Leveraging owner companies for services offers great promise. When leaning on their owners for services, JVs have the potential to launch faster, gain access to highly distinctive capabilities and technologies, secure added scale and lower costs, and allow their management teams to focus on the core business rather than standing up and managing less-critical or highly specialized functions. At the same time, the provision of services allows the owners to gain added transparency and increased comfort with the business and how their money is being spent, while gaining their own economic benefits from service provision.

But the benefits may come with costs and risks. In general, our work shows that when JVs rely on their owner companies for services, there is a risk that such services introduce asymmetric economic benefits and influence to the service-providing parent – and suspicions and animosity from the other owners. For example, Airbus Industrie, when it was a JV, suffered from the complexities and inherent conflicts of being heavily dependent on its four owners for all manufacturing services. Airbus’ annual pricing meeting was famously referred to as “the liars’ club,” with its members trying to smoke-out pricing bluffs as each tried to maximize individual profits by inflating the cost of parts and manufacturing services provided to each product line. The lack of transparency on the actual costs of owner-provided services and other inputs meant that no one actually knew whether the business of selling an individual commercial airliner was profitable.

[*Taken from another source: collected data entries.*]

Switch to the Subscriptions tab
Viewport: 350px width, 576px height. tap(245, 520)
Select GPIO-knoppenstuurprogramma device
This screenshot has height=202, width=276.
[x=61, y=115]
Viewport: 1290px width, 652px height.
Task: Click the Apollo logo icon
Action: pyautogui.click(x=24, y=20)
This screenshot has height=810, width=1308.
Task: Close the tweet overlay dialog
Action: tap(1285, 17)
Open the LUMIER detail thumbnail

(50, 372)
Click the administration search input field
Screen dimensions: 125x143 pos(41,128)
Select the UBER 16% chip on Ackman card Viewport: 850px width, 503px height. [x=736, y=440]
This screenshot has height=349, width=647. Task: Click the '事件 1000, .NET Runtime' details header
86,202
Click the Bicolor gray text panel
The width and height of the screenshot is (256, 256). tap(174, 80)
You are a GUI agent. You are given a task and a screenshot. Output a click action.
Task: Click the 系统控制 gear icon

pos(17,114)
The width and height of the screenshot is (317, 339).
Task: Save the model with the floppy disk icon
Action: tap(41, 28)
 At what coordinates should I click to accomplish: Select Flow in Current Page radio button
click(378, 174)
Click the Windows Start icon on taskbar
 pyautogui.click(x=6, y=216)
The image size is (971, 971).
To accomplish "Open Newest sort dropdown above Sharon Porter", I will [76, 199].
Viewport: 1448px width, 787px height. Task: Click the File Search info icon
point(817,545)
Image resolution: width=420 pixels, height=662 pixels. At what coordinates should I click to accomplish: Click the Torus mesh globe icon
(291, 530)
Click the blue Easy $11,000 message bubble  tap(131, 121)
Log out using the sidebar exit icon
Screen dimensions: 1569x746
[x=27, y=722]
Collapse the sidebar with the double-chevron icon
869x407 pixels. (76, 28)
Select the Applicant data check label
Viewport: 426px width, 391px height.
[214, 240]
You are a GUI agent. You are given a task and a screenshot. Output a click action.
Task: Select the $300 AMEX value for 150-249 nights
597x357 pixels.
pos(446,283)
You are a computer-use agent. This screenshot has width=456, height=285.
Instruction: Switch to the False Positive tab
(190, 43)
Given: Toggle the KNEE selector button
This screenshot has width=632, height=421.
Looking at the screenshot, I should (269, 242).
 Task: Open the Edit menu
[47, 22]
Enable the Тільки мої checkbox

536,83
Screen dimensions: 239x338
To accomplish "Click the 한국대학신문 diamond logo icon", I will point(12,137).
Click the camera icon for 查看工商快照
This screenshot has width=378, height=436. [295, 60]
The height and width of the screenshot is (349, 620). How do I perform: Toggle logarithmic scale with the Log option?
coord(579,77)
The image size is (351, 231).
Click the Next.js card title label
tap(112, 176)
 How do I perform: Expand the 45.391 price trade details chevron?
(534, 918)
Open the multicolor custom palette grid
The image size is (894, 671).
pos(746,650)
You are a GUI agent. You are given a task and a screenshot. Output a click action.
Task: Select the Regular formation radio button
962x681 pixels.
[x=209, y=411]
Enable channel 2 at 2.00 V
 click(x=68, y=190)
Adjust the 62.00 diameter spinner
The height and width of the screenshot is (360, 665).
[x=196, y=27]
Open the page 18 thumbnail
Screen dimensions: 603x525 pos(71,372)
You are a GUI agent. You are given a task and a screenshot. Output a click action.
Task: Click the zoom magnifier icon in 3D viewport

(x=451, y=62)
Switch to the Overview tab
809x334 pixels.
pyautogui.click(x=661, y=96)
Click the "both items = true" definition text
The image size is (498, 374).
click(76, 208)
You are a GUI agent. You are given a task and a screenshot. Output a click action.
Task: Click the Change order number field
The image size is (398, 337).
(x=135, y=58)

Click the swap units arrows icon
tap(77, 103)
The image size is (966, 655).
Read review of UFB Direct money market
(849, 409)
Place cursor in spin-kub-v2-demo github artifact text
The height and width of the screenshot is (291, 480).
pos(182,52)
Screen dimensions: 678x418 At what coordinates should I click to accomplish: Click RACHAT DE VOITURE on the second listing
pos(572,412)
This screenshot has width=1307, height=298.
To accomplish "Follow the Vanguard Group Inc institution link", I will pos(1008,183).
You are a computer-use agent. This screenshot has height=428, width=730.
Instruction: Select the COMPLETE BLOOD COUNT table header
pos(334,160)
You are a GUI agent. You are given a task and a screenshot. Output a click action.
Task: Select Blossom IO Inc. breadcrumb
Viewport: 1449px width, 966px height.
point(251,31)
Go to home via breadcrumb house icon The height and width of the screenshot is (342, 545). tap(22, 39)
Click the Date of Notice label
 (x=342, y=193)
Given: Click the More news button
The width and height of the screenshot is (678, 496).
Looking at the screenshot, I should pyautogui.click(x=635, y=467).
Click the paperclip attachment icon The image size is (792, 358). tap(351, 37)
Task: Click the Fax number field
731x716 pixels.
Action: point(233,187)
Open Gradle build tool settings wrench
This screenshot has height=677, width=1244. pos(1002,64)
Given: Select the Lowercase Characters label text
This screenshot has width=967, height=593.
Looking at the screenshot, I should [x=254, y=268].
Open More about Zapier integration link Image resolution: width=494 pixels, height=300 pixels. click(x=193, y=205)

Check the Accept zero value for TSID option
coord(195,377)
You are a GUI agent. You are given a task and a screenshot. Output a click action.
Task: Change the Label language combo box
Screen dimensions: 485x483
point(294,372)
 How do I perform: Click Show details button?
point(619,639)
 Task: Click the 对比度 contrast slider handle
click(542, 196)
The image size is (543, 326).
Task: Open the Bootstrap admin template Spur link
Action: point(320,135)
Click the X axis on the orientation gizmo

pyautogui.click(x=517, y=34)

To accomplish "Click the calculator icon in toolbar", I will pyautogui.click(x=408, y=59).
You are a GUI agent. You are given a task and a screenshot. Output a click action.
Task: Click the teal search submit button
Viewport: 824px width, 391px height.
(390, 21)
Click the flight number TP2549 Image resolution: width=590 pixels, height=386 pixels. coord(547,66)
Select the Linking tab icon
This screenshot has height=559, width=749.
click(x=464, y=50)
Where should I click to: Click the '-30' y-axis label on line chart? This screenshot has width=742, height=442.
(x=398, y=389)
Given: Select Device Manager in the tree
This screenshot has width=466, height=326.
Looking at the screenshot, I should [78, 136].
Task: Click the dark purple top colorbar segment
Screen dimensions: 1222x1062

Reliance on parent-provided services also creates the potential for conflicts of interest, owner company overreach, and IP leakage. Our benchmarking shows that the median voting threshold to approve, alter, or exit affiliated-party transactions (including owner-provided services) is effectively unanimous in 70% of JVs, thus creating inherent conflicts of interest in situations where employees of the parent service provider vote to approve, alter, or exit transactions related to their parent company. Meanwhile, for the JV management team, owner-provided services can bring welcome support, but can also undermine true accountability for the business by limiting levers management has at its disposal to control costs and performance, and by giving owners a way to reach into day-to-day operations. For a JV CEO, it is a highly sensitive matter to question service quality and seek to performance manage services from an owner company – especially when the owner executives accountable for those internal functions also serve on the JV Board. Our work has shown that 50% of JV CEOs would terminate owner-provided services if they had the freedom to do so – yet many cannot.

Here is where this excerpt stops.